Synthetic Journal Articles Could Drive Real Research Progress

May 7, 2019 Simon Smith

This February, you may have missed a shocking discovery. Dr. Jorge Pérez from the University of La Paz was exploring the Andes Mountains. There, he and his colleagues found a small valley with no humans or animals. Venturing deeper, they came across a species unknown to science: Unicorns. (“Ovid’s Unicorns” to be specific.)

This “news” story might sound ridiculous. But given its origins, it's surprising how ridiculous it isn’t. A machine wrote it after reading millions of web pages and modeling their language. Called GPT-2, it can write tracts of coherent human-like prose on any given topic. It's so good, its creator, OpenAI, won't release it. They fear an explosion of bot-generated fake news indiscernible from real information. Instead, they released a smaller version (kind of lobotomized) that anyone can try.

Many humans have since written much about GPT-2. Some have experimented with the scaled-down version and posted their results. But I haven’t seen anyone discuss the implications for academic publishing. Or scientific research. And these could be as big or bigger than the implications for news.

How a Machine Learns to Write

But first: How does GPT-2 work?

In a nutshell, it writes by probability. From reading millions of documents, it predicts which words likely follow others. Let's say it reads “Jane walked her dog” and “Kate walked her dog,” for example. If you then gave it the prompt “Sally walked,” it would likely write, “her dog.”

That part isn't new. Researchers have long used recurrent neural networks to do this. But their implementations had two key limitations: architecture and data.

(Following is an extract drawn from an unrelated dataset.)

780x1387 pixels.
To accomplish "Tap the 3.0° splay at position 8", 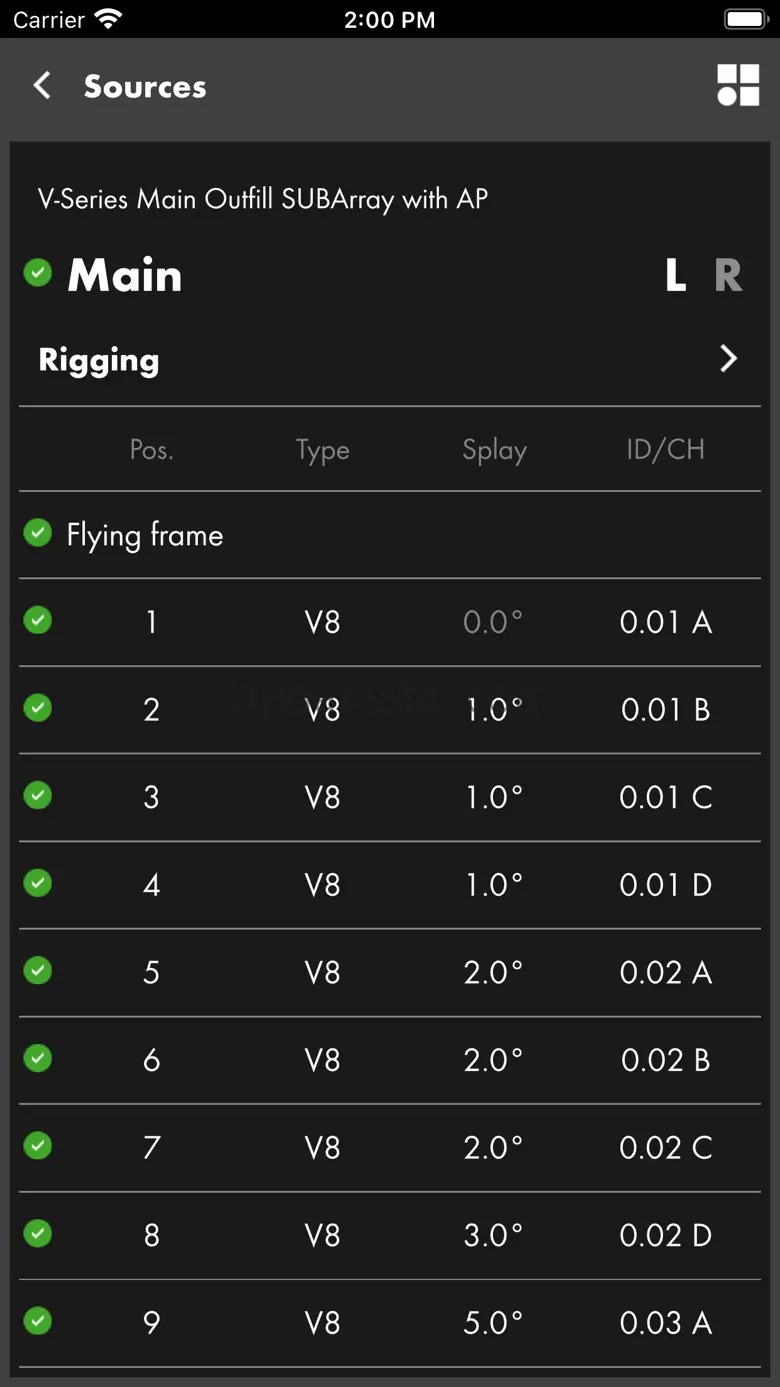I will [x=493, y=1235].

First, architecture. Simpler recurrent neural networks don't understand context. If you provide the prompt "Sally walked," they might write, "her dog." But so too if you provided the prompt "The cat named Sally walked." They also take a limited set of characters as input. Your story might start with "Sally walked." You might get "her dog" next. But as the generated text grew, watch out. There would be no consistency from beginning to end. It's like a writer who keeps forgetting what they wrote before, and so goes on constant tangents.

Second, data. Researchers tended to train their language models on small datasets, in part due to cost. Or they would use easy-to-access but homogenous datasets such as Wikipedia. Resulting language models were narrow in knowledge and limited in output.

GPT-2 addresses both of these deficiencies. It uses a new architecture called a transformer to maintain context over long text. And it learned from a diverse set of 8 million web pages, producing one of the largest language models ever. The result: a tool from a simple prompt can write a creative, realistic narrative.

Warning: Fake Alzheimer’s News Ahead

For example, I fed the small, lobotomized model this prompt: “Researchers have discovered a new genetic variant associated with Alzheimer's disease.” Here’s what it wrote (in a few seconds):

Researchers have discovered a new genetic variant associated with Alzheimer's disease.

The findings could affect many other diseases in the family.

Previous research has suggested that an abnormally high risk for Alzheimer's disease is caused by a genetic mutation that appears to be related to a particular gene involved in controlling blood flow, inactivating certain gene molecules that regulate the immune system.

In a research published Tuesday in Nature Medicine, researchers sequenced and studied three genetic variants associated with Alzheimer's, and found that a single mutation is associated with the same gene. And they found that even if the mutation was a genetic mutation, it is not the cause of the disease. In other words, the genetic variance of the Alzheimer's strain did not create a genetic variant in the one who had been exposed to the mutation, researchers found.

"Our findings show how the Alzheimer's disease genetic test could be used to determine whether or not a mutation is responsible for the disease," said lead author Dr. Yili Lu, a neuroscientist at the University of California, San Francisco. She led the study through the lab of Harvard University's director of genetics, Nicholas J. O'Malley, in collaboration with Dr. Nils-Christian Stojberg, an associate professor of genetics and director of the Center for Experimental Biology at Harvard University.

The study was conducted at the American Institute for Human Research and conducted at the University of California, Berkeley, through the National Institutes of Health, the National Institute on Drug Abuse, and Genentech Technologies, which is a joint venture between the US National Institutes of Health's National Biomedical Research Council and Genentech.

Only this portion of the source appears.